What is expected: Could you update the items from the line containing "coordinates (216, 526)." down to the line containing "document-icon is located" by changing "Find the location of" to "Locate", and give back only those lines with nothing else altered?

(Data extracts)

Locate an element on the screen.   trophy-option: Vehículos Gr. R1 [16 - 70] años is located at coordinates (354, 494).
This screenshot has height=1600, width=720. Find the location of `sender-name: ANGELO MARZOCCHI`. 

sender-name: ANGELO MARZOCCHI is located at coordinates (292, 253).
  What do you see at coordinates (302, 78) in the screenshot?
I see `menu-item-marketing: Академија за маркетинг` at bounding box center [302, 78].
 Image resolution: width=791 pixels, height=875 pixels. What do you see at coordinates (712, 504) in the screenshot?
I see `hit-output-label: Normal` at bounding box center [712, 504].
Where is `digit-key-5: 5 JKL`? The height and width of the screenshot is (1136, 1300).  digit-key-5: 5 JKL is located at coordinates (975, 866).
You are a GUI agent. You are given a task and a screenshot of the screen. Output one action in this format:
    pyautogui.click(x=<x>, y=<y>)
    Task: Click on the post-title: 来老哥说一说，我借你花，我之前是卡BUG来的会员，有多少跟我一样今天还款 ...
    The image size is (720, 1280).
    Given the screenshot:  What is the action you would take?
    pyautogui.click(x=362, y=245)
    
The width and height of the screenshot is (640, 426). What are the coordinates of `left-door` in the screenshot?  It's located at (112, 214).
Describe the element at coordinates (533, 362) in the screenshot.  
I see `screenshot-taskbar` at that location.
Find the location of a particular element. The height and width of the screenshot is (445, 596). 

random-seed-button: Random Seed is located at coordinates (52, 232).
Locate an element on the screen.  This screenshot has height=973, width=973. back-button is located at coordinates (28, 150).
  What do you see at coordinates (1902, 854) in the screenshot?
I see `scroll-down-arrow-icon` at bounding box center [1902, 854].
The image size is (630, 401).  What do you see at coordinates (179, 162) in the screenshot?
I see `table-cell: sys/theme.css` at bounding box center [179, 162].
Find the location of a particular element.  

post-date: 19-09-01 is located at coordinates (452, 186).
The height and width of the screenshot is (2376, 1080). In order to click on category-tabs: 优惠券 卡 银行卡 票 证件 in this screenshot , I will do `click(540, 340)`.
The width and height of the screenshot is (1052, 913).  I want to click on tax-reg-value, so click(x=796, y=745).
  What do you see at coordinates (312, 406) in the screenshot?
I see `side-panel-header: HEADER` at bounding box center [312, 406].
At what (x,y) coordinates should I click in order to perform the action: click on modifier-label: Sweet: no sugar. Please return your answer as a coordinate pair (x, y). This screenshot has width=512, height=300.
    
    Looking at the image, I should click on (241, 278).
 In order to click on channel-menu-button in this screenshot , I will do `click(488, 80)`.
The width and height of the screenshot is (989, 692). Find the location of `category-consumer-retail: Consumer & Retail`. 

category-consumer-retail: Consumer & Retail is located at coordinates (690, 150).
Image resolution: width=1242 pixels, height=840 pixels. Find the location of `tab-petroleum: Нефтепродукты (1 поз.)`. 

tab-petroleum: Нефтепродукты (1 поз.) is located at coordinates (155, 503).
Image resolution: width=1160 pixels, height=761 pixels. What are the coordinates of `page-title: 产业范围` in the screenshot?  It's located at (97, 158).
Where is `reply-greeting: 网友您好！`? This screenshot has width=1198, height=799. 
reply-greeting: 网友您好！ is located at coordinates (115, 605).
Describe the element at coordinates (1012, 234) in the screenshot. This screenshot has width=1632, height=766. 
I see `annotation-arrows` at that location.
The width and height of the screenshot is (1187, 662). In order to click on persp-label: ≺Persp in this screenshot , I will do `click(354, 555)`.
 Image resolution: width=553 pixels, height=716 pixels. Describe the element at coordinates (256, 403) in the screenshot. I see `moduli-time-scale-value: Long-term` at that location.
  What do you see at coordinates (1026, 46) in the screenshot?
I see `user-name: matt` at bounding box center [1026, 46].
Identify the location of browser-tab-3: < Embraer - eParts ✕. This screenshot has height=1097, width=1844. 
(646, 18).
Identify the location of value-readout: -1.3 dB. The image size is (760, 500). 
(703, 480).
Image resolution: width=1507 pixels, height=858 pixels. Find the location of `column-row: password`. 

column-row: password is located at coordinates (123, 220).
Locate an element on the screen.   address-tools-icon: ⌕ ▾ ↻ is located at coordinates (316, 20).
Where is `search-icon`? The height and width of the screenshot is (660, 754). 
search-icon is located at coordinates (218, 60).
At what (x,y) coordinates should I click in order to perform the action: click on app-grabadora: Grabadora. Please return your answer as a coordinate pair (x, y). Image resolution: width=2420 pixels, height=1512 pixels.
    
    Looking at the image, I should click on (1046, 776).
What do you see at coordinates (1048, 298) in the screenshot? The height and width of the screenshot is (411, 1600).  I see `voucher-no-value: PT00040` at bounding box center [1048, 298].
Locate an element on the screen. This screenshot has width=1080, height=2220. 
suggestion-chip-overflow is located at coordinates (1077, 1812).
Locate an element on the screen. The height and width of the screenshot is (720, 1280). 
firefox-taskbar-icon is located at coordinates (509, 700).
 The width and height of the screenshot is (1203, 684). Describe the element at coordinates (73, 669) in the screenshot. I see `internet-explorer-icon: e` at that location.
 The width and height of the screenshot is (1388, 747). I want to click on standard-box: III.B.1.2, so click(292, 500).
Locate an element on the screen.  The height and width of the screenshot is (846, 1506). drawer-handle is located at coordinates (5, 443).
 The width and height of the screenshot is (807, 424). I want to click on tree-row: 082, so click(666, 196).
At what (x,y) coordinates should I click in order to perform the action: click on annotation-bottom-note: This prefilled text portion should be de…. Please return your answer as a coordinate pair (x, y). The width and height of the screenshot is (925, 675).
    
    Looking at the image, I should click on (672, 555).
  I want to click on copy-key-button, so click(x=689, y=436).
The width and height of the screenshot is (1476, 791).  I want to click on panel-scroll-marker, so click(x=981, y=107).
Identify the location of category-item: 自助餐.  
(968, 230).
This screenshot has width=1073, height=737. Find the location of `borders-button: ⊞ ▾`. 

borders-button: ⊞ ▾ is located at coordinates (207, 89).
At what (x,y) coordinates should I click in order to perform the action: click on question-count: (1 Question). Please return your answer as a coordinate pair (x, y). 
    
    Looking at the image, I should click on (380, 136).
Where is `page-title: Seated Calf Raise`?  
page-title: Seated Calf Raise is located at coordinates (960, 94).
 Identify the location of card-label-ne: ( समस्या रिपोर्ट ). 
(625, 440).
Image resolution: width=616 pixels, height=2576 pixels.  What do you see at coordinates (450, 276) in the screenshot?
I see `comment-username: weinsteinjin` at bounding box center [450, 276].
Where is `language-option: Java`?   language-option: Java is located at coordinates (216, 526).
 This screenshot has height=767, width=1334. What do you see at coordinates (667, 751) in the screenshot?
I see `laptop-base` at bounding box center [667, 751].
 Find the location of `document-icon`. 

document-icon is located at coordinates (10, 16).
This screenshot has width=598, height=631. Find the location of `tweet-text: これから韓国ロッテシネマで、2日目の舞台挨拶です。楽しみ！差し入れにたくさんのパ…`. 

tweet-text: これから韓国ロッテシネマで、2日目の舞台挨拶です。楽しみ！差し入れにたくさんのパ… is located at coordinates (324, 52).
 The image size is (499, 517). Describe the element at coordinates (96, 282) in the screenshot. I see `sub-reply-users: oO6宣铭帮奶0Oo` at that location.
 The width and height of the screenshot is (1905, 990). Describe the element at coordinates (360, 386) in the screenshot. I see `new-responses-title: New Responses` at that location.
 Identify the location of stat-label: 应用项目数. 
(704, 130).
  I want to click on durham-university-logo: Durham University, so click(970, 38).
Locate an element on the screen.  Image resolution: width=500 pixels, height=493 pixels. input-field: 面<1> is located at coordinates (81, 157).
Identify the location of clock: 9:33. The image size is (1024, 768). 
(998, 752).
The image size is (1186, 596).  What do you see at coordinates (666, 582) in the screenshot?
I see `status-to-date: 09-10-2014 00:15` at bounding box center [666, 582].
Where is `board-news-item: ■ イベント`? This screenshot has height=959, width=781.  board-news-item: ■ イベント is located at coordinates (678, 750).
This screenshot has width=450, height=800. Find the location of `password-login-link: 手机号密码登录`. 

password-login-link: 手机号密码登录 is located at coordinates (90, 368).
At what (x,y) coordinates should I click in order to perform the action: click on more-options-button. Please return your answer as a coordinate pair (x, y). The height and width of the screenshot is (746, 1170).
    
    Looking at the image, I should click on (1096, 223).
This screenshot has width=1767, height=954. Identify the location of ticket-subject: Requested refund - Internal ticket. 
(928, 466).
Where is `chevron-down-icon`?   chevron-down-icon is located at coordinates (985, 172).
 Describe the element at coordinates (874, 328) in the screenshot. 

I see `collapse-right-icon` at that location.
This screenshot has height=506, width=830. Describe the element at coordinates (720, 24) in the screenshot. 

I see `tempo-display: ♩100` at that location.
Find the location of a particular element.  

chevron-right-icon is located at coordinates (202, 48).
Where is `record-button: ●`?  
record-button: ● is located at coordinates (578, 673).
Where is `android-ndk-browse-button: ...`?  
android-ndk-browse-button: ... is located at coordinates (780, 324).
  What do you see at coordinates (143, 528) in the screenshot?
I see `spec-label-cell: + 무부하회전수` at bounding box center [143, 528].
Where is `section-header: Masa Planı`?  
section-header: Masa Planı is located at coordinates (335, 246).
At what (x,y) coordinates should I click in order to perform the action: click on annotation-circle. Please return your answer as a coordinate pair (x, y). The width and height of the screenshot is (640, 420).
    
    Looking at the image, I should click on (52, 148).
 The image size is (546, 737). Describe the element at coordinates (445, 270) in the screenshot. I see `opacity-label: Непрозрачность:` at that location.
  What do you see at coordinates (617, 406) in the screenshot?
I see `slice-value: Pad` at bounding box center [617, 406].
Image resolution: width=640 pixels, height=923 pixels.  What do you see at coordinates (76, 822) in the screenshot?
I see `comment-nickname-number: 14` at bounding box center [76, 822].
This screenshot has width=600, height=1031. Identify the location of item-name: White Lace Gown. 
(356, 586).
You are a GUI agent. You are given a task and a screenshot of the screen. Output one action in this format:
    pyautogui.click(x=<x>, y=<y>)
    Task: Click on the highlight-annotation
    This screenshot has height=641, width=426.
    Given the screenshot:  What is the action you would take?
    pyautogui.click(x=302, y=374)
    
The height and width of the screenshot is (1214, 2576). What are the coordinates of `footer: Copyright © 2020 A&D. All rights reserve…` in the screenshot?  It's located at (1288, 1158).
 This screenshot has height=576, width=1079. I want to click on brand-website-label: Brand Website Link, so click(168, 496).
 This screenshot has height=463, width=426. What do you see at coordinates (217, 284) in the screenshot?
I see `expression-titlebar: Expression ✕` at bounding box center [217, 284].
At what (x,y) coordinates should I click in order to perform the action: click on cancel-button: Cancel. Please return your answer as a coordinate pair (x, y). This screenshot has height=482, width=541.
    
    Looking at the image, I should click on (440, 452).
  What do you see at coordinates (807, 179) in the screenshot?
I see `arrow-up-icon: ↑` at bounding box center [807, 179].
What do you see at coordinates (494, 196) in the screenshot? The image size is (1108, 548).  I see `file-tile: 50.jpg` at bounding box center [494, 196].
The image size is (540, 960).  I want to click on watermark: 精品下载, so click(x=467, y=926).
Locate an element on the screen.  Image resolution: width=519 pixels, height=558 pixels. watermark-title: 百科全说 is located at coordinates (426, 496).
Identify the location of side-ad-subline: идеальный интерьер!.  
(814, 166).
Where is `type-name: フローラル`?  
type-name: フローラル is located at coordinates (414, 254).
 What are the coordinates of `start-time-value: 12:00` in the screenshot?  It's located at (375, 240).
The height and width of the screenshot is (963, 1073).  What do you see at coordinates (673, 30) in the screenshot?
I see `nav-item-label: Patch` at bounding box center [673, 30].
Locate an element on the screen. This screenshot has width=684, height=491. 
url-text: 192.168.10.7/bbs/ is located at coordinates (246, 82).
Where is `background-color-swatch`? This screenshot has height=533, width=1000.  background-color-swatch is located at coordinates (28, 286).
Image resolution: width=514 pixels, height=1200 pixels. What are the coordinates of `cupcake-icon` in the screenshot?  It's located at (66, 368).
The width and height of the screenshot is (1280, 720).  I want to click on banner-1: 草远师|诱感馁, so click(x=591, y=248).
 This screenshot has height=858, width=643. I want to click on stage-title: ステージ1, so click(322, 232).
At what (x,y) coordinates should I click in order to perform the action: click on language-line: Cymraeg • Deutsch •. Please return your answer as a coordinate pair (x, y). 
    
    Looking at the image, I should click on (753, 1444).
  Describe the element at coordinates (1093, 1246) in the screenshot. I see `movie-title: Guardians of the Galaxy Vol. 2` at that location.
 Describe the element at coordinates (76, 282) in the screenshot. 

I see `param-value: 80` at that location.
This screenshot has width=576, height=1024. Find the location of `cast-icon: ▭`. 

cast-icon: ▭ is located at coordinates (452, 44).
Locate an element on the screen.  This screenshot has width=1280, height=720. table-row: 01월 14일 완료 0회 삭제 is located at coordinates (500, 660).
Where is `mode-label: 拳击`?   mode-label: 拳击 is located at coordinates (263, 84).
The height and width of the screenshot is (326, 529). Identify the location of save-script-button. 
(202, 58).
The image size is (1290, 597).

(End Data extracts)

Result for this task:
Where is `language-option: Java`?   language-option: Java is located at coordinates (216, 526).
 This screenshot has height=767, width=1334. What do you see at coordinates (667, 751) in the screenshot?
I see `laptop-base` at bounding box center [667, 751].
 Locate `document-icon`. 

document-icon is located at coordinates (10, 16).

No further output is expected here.